Now, some mental health experts wonder whether the internet can actually encourage kids to cut.
On You Tube, young people may share their anguish with total strangers in a way they would never share with their parents.
In one of her video's a young woman says, "For me self harm, it expresses emotional pain or feelings that I'm unable to put into words basically and it makes me feel alive."
A younger girl says, "And it was like, all of a sudden blood was like and it was like the happiest, blissful moment of my life and it was but at that moment it was like, this is how it feels to have complete and total control of my life for once."
Dr. Marian Binder is the director of U of A's Counseling and Psychological Services. She says, "Sometimes it can serve the role of a way of communicating their pain or their distress with other people."
Doctor Binder knows there is no one reason young people hurt themselves. She says reasons are as varied as the people themselves but suicide is usually not the goal.

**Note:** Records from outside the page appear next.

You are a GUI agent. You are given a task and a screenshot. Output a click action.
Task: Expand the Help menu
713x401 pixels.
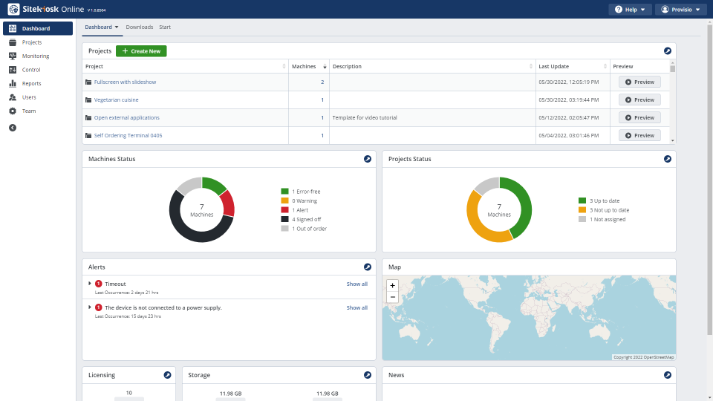630,10
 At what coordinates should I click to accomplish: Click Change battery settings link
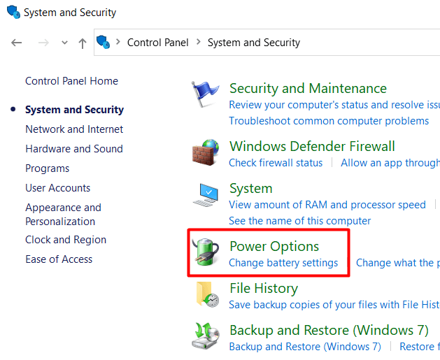click(x=283, y=263)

"We're talking primarily about behaviors that are not in and of themselves designed to hurt people to the extent that they die. That's not to say that people who have non-suicidal self injury can not also at some point be suicidal or not commit suicide. But in general the behavior itself, the goal of the behavior itself is the injury itself."
A study in the professional journal "Pediatrics" found social media, especially You Tube can actually create a supportive atmosphere that may encourage kids to cut themselves, even if the young people on You Tube are urging others not to follow their painful path.

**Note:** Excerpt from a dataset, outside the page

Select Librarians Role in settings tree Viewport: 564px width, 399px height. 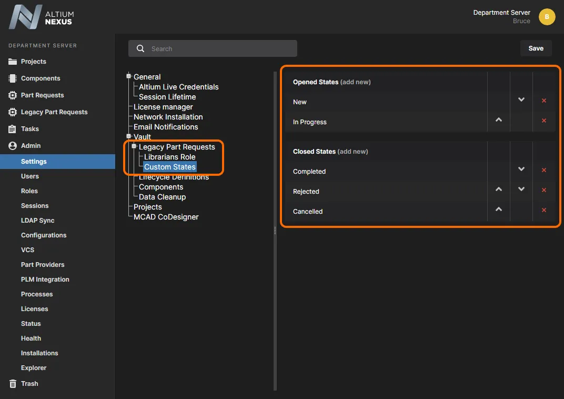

On You Tube a young woman says, "It's just like any other addiction and I can't stop."
Another says, "All I remember of my teens years was self injury. Every year is marked by that."

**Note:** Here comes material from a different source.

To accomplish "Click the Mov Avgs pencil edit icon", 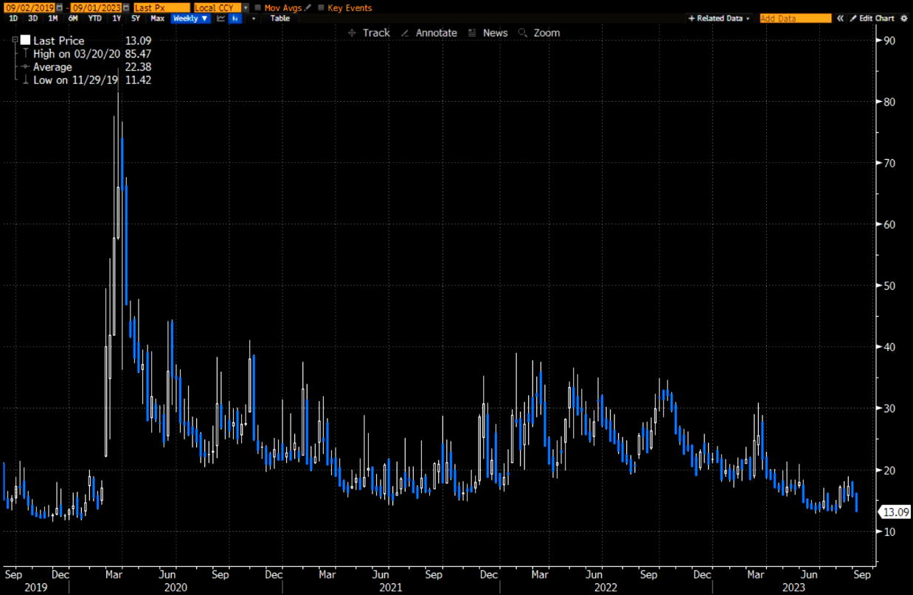I will pyautogui.click(x=308, y=7).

Some videos stress prevention, but still help kids who cut hide their secret.
In her You Tube video, a teenaged girl combines a prevention message, with tips on hiding scars: "We need to know how to stop and we need to know how to hide it because what's done is done, if you've got scars , you've got scars, it's done and you've got to know how to hide them."
Dr. Binder says in the wide world of the internet, people looking for a positive, preventive message on cutting can find it and it will probably be preventive, but if they can also find things on the web that might make them experiment with self injury.
She says, "We know with not necessarily the internet but with the role of just social interaction that there seem to be factors in this kind of behavior in which what researchers might call contagion exists. That is, if people are involved with groups of people or groups of friends who are engaging in the same behavior or seek out people who engage in the same behavior it tends to support the behavior being perpetuated."
So what's a parent to do?
Doctor Binder says because kids may push back against parents, when they see someone who makes them say, "that's person's like me", and that person speaks up against self-injury, it may help break the cycle.
Another woman on You Tube offers this hope for prevention: "It may seem like it's impossible to get out of the cycle but you can get out of the cycle and I encourage you to try. What do you have to lose?"
Signs your child may be self injuring may include:
---Always wearing long sleeves
---Vague explanations of injuries
---Possession of items they could use to hurt themselves, that have no other explanation.
If you believe they're harming themselves, react carefully so they don't withdraw further. Try to make them feel comfortable talking about the things that are bothering them.